**Task directions**
All lines from the one containing "Click the Ändringsförslag lightbulb icon" through the last line of the listing should be given again exactly, with no pictures.

↓↓↓

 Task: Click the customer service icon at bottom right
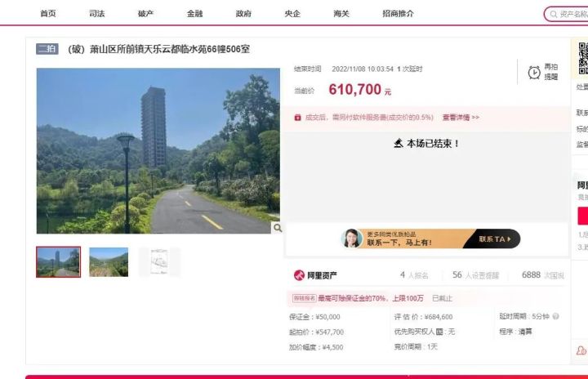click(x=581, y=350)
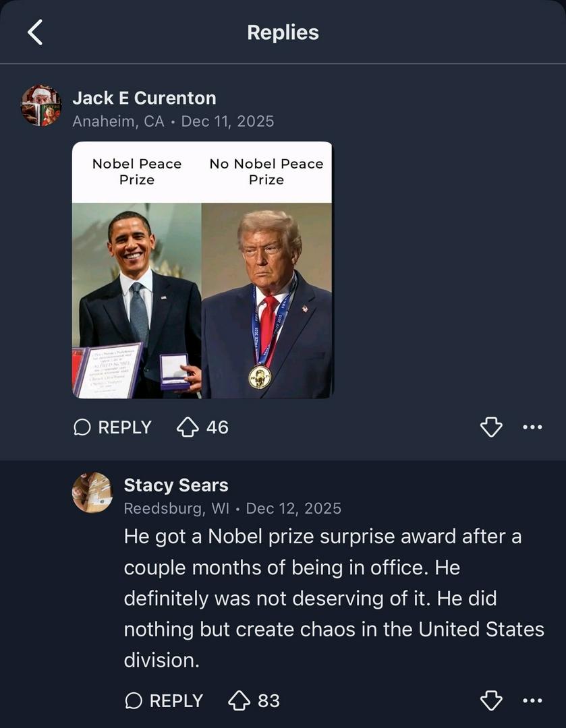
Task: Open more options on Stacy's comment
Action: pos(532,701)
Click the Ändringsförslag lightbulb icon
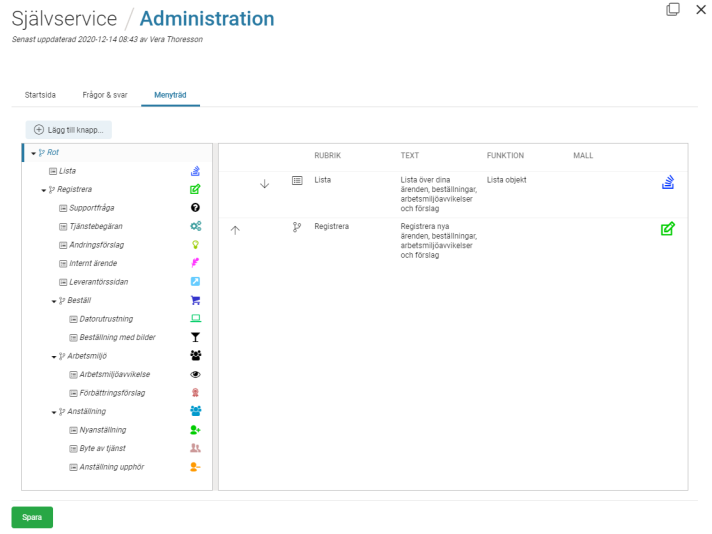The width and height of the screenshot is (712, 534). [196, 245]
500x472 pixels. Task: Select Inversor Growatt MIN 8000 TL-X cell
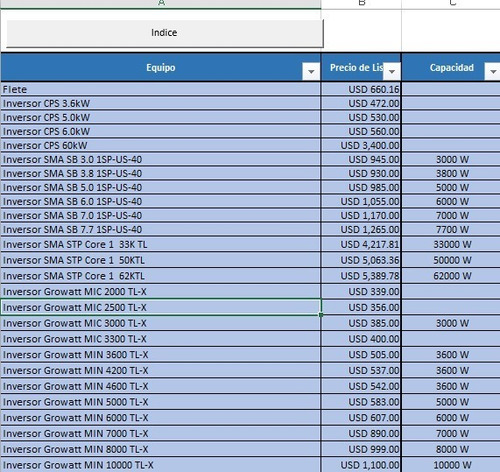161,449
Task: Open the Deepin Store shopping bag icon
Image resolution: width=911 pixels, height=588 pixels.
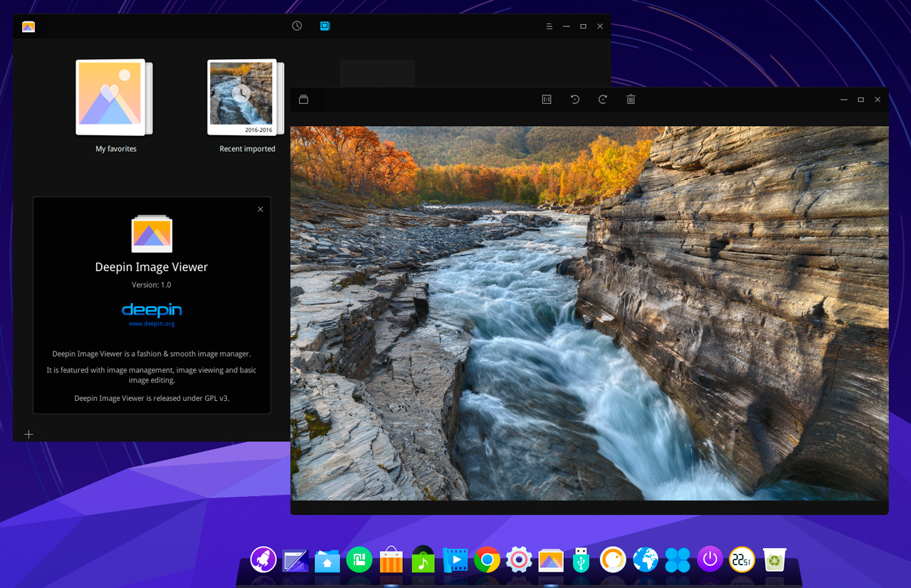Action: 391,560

↑↑↑

**Task solution**
Click the Ändringsförslag lightbulb icon
The width and height of the screenshot is (712, 534). [196, 245]
500x472 pixels. Task: Select Inversor Growatt MIN 8000 TL-X cell
161,449
Task: Open the Deepin Store shopping bag icon
Image resolution: width=911 pixels, height=588 pixels.
Action: 391,560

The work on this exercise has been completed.